§ **Problems to solve**:
[1] In the passage on extinct marsupials, which balbarid species had large fangs in the upper jaw?
[2] Rewrite everything in the passage on extinct marsupials from "However, over the" down to "the upper jaw.", putting "strange" wherever "odd" appears.

However, over the years, a number of fossil marsupials have been uncovered that are considered odd enough not to belong to any living family. The balbarids, for example, were previously considered to be odd, primitive, members of the kangaroo family, but have been considered a distinct group since around the turn of the century. They died out over 10 million years ago, but are notable for the fact that they still walked on all fours and the fact that at least one species (Balbaroo fangaroo) had large fangs in the upper jaw.

Aside from the recently-extinct thylacines, however, perhaps the best known of these extinct marsupial families is that of the "marsupial lions". While the last example, which died out not long before the Ice Ages, was the size of a leopard, most were much smaller, often tree-climbing, animals, and none looked much like cats. Despite being predatory, their closest relatives today are the wombats, with the large, rabbit-like teeth of those animals being modified in the "lions" into sharp blades that compensated for their lack of canines.

In fact, the wombats have a number of extinct relatives that don't belong to either of the living groups. These others all seem to have been herbivorous, and they include groups such as the ilariids and wynyardids, which included at least some representatives much larger than living wombats - approaching the size of dogs. Largest of all were the "giant wombats", with one species estimated to have weighed over two-and-a-half tonnes. Despite the name, these are not true wombats, as we know them today, but relatives that diverged over 25 million years ago.

Including all of these groups, there are currently six recognised families of extinct wombat-like animal (in the sense of animals thought to be closer to wombats than koalas are). One of the other two includes just one known species, Marada arcanum, a primitive Oligocene animal that apparently left no descendants. The other includes the rather weird "marsupial tapirs", herbivorous pony-sized beasts that seem to have had a short trunk-like snout and a long, extrusible tongue - at least so far as we can tell from the bones alone.

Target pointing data
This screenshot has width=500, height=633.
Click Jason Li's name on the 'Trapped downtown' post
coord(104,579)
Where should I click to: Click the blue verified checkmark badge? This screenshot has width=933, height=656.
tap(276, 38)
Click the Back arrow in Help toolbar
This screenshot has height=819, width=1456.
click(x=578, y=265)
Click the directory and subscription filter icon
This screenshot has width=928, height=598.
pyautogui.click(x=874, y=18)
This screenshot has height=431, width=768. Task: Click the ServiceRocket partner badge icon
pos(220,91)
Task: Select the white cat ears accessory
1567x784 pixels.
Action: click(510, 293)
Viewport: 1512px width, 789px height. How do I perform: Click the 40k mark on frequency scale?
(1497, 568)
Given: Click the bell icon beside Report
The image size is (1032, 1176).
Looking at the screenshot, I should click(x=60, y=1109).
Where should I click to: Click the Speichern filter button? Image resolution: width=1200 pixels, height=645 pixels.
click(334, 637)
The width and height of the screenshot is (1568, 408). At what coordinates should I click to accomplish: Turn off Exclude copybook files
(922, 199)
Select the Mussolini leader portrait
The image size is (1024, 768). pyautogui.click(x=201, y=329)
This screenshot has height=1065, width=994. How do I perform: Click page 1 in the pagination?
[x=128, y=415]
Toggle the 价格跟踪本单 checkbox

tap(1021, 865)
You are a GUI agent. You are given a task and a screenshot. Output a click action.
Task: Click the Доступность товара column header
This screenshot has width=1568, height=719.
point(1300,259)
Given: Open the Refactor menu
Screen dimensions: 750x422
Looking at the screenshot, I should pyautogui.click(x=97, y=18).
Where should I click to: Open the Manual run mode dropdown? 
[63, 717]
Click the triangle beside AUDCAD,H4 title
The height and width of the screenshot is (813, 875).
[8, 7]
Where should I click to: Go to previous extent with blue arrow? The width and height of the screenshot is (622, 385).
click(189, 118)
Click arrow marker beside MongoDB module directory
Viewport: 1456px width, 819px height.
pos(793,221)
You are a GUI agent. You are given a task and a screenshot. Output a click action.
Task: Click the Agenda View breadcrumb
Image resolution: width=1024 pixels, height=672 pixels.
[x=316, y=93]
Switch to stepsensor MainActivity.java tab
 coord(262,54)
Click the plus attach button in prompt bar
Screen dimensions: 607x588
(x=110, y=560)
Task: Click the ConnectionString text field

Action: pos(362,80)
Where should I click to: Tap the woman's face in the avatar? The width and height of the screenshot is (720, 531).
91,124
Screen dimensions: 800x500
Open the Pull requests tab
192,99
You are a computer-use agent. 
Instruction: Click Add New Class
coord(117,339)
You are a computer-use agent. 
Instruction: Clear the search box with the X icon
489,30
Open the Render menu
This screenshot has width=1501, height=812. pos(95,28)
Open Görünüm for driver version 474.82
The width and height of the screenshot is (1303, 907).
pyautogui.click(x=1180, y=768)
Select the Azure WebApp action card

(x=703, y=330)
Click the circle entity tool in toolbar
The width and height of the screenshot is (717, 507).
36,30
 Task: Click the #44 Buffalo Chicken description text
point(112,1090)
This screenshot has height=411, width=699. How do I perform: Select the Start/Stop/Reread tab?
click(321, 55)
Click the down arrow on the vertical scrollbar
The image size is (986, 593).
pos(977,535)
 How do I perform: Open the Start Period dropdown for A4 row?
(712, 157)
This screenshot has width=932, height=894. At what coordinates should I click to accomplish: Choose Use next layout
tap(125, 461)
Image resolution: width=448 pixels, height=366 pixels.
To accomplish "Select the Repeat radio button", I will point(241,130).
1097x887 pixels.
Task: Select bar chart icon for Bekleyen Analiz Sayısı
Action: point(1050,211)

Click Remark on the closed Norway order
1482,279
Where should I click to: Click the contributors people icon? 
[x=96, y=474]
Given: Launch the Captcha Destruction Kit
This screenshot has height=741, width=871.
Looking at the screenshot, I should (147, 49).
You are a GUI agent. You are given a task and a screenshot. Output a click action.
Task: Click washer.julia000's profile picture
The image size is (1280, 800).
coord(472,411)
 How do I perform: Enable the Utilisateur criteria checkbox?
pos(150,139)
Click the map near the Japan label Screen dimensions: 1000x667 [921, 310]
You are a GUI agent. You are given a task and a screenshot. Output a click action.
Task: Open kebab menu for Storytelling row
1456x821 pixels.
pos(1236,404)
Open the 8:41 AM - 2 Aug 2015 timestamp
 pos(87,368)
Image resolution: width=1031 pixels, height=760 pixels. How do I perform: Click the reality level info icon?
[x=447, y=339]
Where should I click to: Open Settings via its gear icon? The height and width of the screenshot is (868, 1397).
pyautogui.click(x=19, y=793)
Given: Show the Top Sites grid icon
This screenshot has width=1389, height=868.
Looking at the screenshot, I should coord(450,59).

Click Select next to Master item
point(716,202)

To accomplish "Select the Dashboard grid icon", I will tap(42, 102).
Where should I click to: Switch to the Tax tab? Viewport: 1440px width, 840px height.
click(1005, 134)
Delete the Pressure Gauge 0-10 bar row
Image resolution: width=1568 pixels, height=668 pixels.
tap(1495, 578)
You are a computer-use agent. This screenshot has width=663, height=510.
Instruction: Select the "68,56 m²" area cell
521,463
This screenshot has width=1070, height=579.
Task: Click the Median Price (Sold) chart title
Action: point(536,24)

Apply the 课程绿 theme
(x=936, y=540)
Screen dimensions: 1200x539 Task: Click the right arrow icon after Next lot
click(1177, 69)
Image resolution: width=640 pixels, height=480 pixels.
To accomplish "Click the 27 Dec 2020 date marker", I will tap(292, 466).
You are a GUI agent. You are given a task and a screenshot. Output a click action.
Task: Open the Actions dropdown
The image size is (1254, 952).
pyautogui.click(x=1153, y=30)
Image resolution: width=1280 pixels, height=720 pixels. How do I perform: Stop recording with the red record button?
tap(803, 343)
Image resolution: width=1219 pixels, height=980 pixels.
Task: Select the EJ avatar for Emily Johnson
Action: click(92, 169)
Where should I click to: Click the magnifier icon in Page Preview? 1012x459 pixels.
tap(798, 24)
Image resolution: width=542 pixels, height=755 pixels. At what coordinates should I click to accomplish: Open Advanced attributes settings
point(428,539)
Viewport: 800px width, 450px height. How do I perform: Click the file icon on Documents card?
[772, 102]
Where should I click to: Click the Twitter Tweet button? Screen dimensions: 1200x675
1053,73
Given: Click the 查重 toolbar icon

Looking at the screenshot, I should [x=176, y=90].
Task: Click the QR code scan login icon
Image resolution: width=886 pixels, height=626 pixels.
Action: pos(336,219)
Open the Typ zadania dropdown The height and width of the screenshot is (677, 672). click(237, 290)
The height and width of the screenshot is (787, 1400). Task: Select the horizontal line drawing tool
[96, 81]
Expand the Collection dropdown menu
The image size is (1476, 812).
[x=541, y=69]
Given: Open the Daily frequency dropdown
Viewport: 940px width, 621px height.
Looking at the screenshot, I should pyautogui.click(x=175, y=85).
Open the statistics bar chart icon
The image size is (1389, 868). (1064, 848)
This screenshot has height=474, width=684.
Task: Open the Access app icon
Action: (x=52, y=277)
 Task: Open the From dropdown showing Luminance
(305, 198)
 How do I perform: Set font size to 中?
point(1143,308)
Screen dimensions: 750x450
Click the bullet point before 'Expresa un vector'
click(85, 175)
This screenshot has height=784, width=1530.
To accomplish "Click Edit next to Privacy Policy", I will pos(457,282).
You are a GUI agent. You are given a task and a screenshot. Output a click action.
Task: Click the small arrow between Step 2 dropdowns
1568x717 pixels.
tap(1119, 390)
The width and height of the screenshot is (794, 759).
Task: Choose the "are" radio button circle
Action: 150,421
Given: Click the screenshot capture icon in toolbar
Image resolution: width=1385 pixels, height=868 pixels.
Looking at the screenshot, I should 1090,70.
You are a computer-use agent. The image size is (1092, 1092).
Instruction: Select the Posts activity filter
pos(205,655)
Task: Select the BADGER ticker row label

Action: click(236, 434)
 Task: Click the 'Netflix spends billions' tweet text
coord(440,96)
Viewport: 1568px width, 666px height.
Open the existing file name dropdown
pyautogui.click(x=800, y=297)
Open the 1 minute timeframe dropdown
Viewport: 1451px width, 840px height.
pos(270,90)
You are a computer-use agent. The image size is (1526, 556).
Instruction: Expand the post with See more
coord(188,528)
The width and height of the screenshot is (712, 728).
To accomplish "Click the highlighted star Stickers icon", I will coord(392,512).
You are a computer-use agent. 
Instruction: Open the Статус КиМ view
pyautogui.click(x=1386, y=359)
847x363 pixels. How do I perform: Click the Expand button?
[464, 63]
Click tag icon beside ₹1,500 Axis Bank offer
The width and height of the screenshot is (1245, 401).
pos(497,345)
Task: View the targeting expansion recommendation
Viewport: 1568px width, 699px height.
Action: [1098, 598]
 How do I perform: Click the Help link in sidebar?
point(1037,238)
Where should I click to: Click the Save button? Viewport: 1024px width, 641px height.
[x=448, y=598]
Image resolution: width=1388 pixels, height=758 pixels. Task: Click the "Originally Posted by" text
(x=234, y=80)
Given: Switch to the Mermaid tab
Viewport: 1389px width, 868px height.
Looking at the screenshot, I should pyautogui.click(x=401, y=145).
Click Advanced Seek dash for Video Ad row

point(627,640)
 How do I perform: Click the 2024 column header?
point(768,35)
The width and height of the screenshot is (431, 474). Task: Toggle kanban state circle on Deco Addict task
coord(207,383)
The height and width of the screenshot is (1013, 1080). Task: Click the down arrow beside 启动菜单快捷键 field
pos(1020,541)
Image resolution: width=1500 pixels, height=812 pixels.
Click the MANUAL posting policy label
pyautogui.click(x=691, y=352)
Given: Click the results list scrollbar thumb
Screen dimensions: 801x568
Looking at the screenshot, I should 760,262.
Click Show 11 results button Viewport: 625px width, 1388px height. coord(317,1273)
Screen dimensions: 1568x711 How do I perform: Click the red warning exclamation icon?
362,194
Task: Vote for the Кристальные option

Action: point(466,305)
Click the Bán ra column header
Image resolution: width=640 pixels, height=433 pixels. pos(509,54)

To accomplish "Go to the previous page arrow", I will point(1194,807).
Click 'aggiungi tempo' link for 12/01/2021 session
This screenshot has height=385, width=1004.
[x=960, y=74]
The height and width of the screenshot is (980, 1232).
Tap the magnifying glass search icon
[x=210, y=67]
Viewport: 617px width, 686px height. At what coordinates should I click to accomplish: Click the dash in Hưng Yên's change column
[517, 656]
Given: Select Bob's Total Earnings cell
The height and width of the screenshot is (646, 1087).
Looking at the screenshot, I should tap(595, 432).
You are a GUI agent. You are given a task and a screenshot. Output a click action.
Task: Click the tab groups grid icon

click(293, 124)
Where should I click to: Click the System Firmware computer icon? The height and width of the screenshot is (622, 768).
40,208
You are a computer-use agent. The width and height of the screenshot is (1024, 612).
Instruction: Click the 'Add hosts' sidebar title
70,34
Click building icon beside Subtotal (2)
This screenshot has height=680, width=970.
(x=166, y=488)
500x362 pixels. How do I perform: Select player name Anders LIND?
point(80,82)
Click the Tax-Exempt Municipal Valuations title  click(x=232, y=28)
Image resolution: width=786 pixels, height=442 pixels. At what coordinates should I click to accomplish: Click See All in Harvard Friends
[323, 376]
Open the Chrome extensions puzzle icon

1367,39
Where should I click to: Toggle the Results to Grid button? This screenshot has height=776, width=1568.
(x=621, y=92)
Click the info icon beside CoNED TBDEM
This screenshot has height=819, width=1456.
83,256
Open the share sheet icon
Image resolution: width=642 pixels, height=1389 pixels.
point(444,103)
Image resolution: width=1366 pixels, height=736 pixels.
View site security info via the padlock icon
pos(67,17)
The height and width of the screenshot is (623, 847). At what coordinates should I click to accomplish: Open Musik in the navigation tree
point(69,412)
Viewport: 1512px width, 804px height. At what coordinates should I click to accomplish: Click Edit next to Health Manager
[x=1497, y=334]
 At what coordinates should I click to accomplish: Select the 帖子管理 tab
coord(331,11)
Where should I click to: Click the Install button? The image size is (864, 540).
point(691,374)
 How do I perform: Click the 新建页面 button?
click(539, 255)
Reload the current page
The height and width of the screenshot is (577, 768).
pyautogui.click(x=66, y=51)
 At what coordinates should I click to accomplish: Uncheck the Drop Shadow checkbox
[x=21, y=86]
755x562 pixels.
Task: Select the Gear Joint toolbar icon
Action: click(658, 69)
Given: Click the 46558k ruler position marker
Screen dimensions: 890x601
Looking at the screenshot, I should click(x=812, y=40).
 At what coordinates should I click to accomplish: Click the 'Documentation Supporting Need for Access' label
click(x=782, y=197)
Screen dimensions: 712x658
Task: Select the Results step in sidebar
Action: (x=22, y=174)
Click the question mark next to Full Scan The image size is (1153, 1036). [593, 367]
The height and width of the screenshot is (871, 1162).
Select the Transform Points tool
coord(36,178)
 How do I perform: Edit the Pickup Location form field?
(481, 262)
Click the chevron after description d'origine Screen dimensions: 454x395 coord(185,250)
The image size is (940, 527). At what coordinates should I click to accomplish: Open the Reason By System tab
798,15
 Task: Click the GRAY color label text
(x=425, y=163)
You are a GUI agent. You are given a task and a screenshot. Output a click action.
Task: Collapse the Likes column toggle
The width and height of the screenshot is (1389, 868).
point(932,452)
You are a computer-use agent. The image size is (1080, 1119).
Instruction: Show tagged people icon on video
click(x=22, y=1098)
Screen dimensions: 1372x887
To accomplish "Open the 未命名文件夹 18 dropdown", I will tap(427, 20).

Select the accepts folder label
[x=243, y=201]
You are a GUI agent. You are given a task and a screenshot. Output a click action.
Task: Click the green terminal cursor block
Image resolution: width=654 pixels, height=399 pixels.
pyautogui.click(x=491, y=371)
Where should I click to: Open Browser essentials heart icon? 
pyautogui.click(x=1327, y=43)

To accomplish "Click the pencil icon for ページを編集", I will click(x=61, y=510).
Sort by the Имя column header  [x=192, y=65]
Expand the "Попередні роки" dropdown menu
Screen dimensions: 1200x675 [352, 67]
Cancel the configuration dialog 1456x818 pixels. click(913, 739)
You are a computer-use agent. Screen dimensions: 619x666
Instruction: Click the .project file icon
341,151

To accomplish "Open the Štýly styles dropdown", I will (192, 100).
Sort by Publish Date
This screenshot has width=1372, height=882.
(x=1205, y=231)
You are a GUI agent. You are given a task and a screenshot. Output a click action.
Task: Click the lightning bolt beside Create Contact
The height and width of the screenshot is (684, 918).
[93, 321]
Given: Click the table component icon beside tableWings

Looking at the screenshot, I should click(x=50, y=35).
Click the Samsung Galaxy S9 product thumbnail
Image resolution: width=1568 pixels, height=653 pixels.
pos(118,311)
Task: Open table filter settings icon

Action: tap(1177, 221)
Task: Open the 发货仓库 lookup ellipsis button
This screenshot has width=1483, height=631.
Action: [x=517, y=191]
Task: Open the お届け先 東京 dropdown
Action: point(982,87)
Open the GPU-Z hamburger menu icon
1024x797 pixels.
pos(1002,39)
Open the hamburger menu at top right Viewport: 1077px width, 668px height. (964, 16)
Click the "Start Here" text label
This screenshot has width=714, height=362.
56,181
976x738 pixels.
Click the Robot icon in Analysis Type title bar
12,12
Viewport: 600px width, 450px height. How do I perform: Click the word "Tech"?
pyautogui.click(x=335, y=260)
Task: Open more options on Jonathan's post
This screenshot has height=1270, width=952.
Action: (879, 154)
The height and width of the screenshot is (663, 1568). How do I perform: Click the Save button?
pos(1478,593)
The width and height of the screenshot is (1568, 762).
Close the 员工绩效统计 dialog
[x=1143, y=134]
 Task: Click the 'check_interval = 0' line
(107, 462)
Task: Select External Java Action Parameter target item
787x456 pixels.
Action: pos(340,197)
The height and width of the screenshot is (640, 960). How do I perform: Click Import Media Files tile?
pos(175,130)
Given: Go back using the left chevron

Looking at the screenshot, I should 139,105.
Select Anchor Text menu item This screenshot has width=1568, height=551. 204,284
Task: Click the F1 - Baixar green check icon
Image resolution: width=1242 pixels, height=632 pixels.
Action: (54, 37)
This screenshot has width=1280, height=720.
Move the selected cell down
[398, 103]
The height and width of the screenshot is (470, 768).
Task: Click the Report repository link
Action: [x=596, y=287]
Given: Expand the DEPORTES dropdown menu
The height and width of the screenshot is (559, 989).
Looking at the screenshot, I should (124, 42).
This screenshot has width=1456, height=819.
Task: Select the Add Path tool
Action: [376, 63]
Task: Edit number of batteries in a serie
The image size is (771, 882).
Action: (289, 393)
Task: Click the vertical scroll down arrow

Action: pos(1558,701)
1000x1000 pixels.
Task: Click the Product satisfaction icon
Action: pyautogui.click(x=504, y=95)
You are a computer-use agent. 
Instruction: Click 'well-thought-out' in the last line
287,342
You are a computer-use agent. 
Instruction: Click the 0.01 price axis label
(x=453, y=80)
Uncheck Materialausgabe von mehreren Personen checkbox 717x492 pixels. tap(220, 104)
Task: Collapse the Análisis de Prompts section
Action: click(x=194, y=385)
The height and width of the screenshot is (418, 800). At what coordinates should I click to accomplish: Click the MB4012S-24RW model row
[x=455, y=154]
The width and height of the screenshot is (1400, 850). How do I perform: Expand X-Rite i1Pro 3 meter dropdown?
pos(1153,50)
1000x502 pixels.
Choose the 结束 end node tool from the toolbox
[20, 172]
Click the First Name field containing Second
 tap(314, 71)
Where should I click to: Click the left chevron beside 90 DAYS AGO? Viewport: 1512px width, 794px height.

§ **Responses in order**:
[1] Balbaroo fangaroo

[2]
However, over the years, a number of fossil marsupials have been uncovered that are considered strange enough not to belong to any living family. The balbarids, for example, were previously considered to be strange, primitive, members of the kangaroo family, but have been considered a distinct group since around the turn of the century. They died out over 10 million years ago, but are notable for the fact that they still walked on all fours and the fact that at least one species (Balbaroo fangaroo) had large fangs in the upper jaw.